Identify each line in the listing below that contains the word "agent", and copy those lines in full.

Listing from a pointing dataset
+-------+

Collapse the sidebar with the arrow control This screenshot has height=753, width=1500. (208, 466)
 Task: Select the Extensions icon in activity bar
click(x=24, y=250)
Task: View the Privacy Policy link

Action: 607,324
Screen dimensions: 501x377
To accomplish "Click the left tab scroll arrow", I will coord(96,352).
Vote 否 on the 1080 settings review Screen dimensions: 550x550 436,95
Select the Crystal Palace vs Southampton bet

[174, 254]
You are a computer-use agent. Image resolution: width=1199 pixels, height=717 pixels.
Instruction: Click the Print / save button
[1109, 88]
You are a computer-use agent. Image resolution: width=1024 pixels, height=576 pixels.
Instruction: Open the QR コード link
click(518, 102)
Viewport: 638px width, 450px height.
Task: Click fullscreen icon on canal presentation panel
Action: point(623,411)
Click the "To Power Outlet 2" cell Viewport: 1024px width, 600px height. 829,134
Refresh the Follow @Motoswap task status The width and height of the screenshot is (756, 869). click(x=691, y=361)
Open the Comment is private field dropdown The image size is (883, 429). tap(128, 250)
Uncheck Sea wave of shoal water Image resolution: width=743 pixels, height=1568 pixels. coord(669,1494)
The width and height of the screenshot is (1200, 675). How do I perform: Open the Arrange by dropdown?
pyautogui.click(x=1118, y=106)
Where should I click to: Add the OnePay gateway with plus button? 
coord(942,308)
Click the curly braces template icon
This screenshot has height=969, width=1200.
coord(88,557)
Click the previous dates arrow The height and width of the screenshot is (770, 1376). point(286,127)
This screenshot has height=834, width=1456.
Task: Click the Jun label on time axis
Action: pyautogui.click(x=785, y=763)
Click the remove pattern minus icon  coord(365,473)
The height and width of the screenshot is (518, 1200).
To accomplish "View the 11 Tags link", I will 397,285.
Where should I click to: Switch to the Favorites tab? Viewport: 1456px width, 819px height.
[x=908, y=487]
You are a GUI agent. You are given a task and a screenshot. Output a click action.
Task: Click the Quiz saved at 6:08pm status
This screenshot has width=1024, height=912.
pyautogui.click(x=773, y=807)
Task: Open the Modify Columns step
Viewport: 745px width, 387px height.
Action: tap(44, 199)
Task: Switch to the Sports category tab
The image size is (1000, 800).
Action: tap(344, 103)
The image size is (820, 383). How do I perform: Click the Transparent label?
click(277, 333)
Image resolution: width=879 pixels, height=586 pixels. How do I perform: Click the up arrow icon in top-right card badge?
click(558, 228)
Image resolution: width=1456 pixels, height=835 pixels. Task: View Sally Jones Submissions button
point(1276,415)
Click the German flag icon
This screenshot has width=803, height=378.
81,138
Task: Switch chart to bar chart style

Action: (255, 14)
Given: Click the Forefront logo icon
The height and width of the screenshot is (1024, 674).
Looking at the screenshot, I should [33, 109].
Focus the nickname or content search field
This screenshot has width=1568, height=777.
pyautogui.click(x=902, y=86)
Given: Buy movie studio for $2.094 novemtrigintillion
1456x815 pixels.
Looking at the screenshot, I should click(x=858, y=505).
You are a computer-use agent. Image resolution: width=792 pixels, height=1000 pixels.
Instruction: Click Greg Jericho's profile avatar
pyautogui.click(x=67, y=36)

+-------+

_Solution for this problem_
You are a computer-use agent. Image resolution: width=1199 pixels, height=717 pixels.
You are a computer-use agent. Image resolution: width=1024 pixels, height=576 pixels.
You are a GUI agent. You are given a task and a screenshot. Output a click action.
You are a computer-use agent. Image resolution: width=792 pixels, height=1000 pixels.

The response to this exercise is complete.